#### [WHAT YOU WILL DO]
Turn the lines from the one containing "Image resolution: width=1200" through the one containing "Action: pos(1098,582)", both included, into a numbered list of only those lines, skipping any blank lines and leaving out the pictures.

*****

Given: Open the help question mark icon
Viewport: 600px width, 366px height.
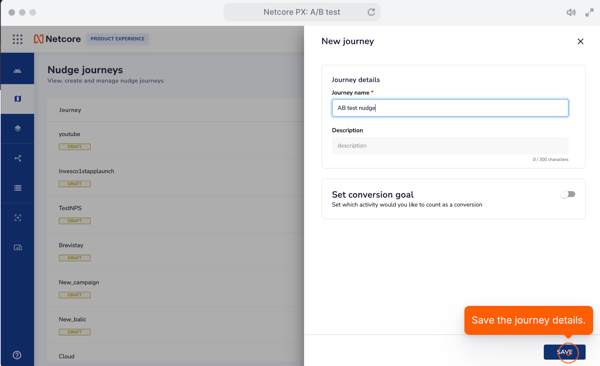Looking at the screenshot, I should (x=17, y=355).
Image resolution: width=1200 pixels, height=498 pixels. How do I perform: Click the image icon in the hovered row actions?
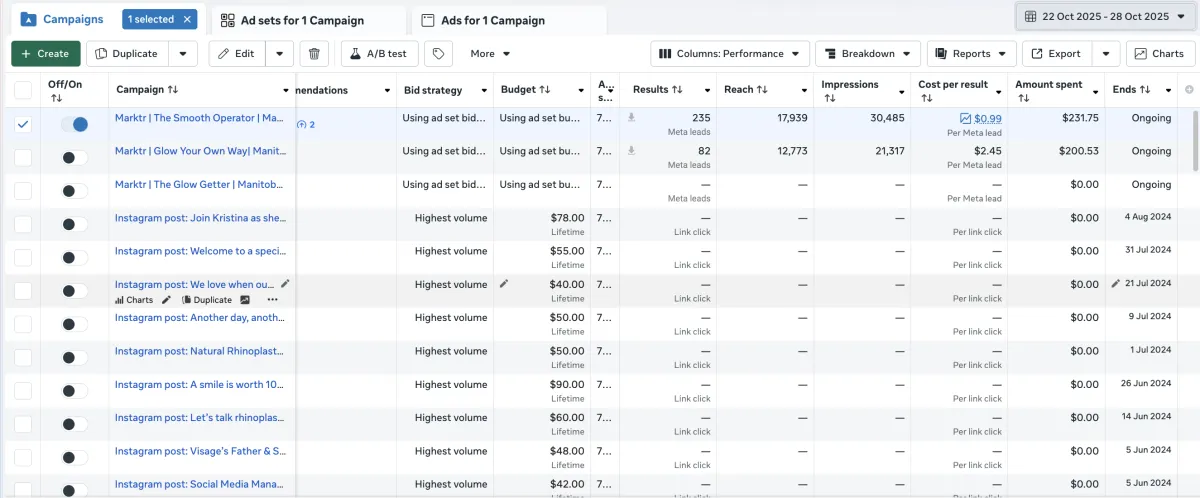tap(245, 300)
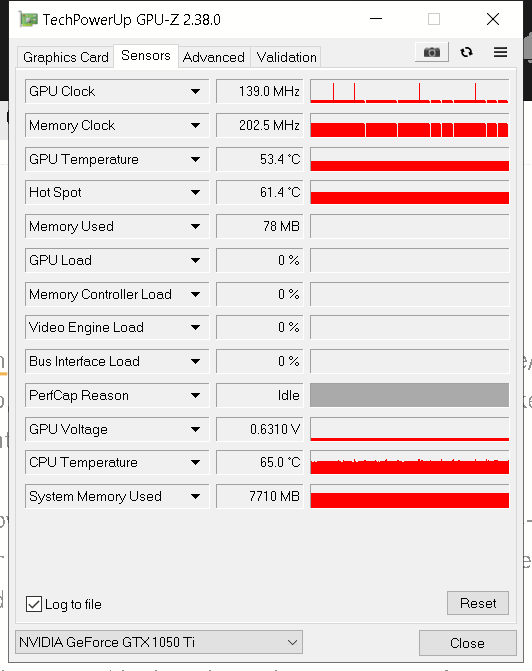Viewport: 532px width, 671px height.
Task: Open the NVIDIA GeForce GTX 1050 Ti selector
Action: [x=159, y=642]
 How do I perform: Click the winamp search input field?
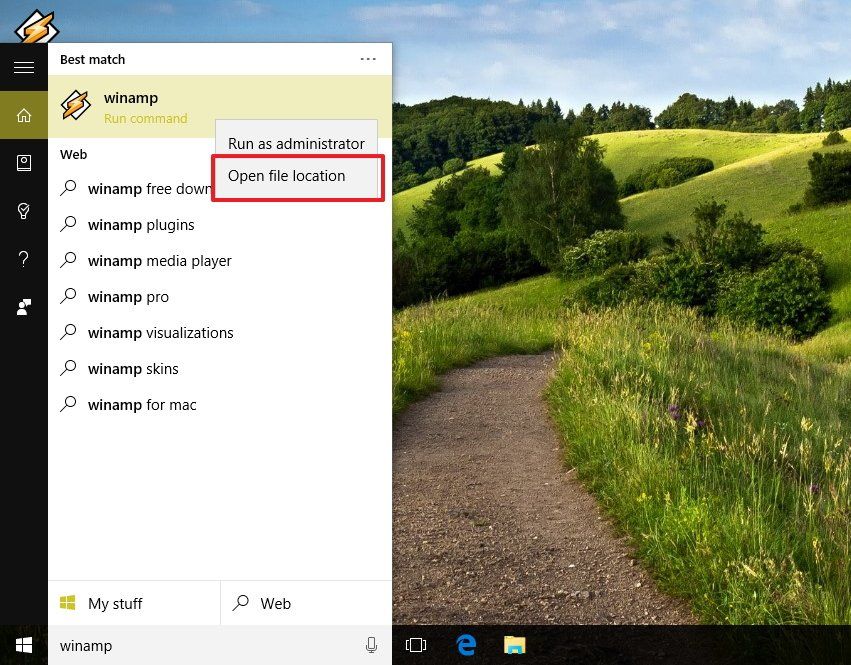[150, 645]
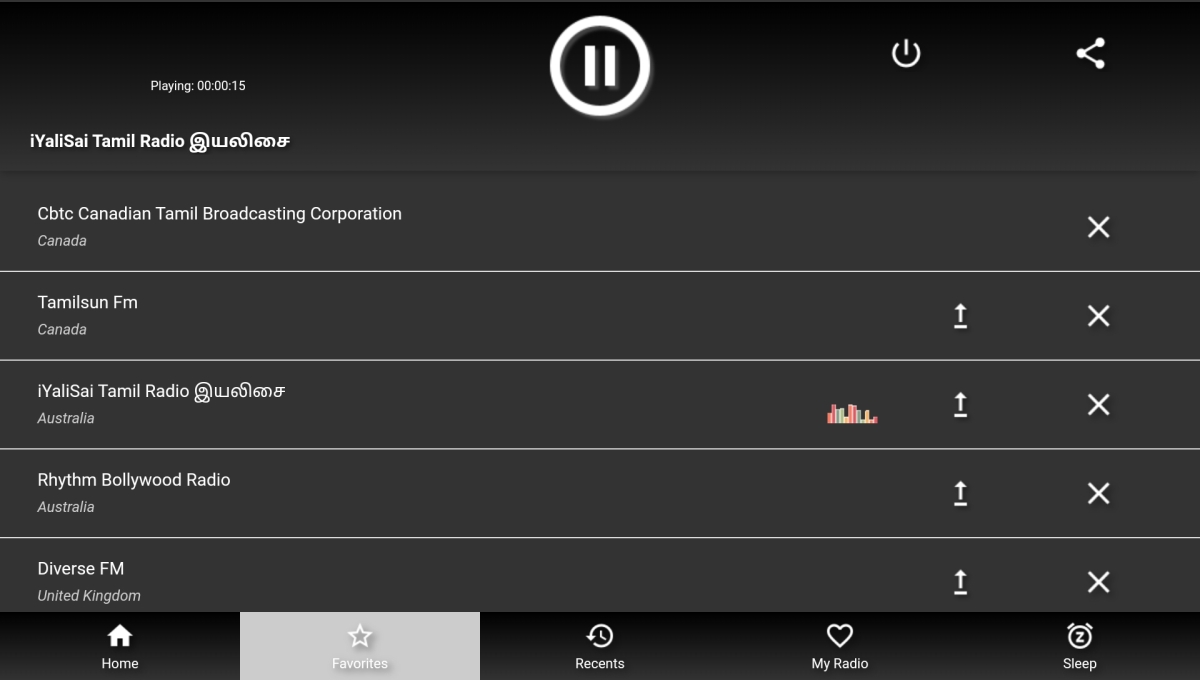Viewport: 1200px width, 680px height.
Task: Remove Diverse FM from favorites
Action: pos(1098,582)
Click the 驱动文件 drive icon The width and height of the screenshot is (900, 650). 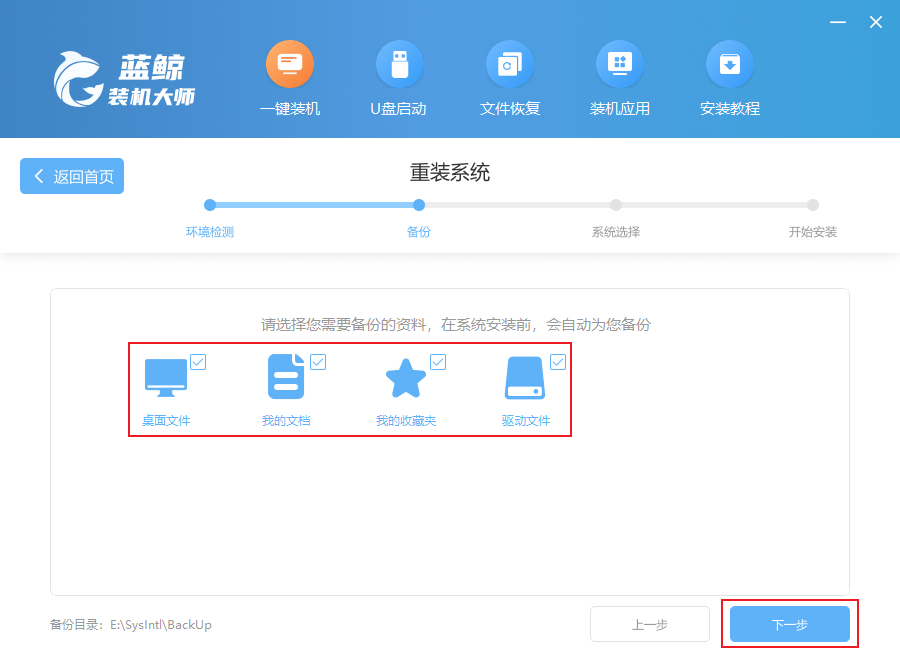[526, 379]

*****

#### [FINISHED ANSWER]
1. Image resolution: width=1200 pixels, height=498 pixels. How do I perform: Click the image icon in the hovered row actions?
2. tap(245, 300)
3. Viewport: 532px width, 671px height.
4. Task: Open the NVIDIA GeForce GTX 1050 Ti selector
5. Action: [x=159, y=642]
6.  How do I perform: Click the winamp search input field?
7. [150, 645]
8. Viewport: 1200px width, 680px height.
9. Task: Remove Diverse FM from favorites
10. Action: pos(1098,582)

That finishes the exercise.